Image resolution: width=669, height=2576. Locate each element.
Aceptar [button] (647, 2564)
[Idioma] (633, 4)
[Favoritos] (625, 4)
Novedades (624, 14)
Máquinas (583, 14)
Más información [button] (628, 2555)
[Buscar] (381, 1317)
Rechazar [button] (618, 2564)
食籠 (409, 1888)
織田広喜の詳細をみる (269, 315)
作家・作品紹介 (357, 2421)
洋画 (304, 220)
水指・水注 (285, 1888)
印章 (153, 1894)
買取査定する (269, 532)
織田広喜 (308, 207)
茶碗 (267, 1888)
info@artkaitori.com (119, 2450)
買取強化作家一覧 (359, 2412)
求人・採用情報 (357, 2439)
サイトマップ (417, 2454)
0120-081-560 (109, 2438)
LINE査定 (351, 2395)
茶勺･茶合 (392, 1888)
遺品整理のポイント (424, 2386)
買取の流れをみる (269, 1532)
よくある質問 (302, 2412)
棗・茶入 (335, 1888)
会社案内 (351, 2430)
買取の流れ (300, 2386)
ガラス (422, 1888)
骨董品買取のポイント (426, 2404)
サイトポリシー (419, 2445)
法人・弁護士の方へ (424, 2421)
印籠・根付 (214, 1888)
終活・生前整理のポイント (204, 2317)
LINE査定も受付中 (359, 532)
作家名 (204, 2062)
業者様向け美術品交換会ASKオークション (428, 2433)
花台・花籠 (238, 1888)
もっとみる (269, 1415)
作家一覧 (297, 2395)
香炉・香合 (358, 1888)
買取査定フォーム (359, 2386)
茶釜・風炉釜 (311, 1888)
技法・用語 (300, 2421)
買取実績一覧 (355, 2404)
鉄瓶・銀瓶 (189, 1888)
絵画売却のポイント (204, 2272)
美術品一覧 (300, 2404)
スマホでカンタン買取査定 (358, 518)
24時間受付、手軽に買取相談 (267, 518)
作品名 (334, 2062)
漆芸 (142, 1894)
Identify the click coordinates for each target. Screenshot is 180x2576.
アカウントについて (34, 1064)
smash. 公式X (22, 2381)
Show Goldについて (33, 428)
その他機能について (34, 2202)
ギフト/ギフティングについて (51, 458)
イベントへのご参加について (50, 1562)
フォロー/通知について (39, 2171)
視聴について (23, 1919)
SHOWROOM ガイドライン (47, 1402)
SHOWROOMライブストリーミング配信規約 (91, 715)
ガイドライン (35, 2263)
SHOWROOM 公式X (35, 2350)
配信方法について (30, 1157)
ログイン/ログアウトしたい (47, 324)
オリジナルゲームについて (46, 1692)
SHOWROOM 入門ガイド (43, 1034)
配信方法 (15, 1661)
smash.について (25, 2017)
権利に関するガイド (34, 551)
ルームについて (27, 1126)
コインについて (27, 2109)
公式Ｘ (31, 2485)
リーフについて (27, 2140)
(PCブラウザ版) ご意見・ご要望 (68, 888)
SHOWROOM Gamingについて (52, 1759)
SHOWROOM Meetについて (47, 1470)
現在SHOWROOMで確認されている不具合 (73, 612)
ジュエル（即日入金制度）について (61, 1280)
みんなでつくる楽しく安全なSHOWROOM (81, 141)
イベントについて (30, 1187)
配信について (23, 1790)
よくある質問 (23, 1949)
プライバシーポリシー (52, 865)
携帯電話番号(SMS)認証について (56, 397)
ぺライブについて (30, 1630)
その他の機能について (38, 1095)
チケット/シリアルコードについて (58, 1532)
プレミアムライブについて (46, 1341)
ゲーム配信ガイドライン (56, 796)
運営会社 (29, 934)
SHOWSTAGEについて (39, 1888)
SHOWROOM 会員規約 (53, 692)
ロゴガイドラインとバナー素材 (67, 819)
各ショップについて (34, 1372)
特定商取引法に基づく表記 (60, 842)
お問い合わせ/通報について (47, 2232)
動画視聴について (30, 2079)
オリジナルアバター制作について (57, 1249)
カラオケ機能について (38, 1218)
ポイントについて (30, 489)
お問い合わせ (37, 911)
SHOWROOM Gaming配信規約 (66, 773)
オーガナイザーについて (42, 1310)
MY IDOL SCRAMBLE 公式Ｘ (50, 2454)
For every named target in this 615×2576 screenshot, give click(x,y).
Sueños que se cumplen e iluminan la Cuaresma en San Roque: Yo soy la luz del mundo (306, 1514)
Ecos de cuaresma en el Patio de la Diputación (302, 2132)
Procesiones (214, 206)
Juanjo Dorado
^^^^^^^^^^^^^^^^
» **YOUR TASK**: Locate the line that contains "For every named", then please quote it and every line after it to the end of the entries above, exactly and with nothing else.

» **EXPECTED ANSWER**:
For every named target in this 615×2576 screenshot, give click(x,y).
Sueños que se cumplen e iluminan la Cuaresma en San Roque: Yo soy la luz del mundo (306, 1514)
Ecos de cuaresma en el Patio de la Diputación (302, 2132)
Procesiones (214, 206)
Juanjo Dorado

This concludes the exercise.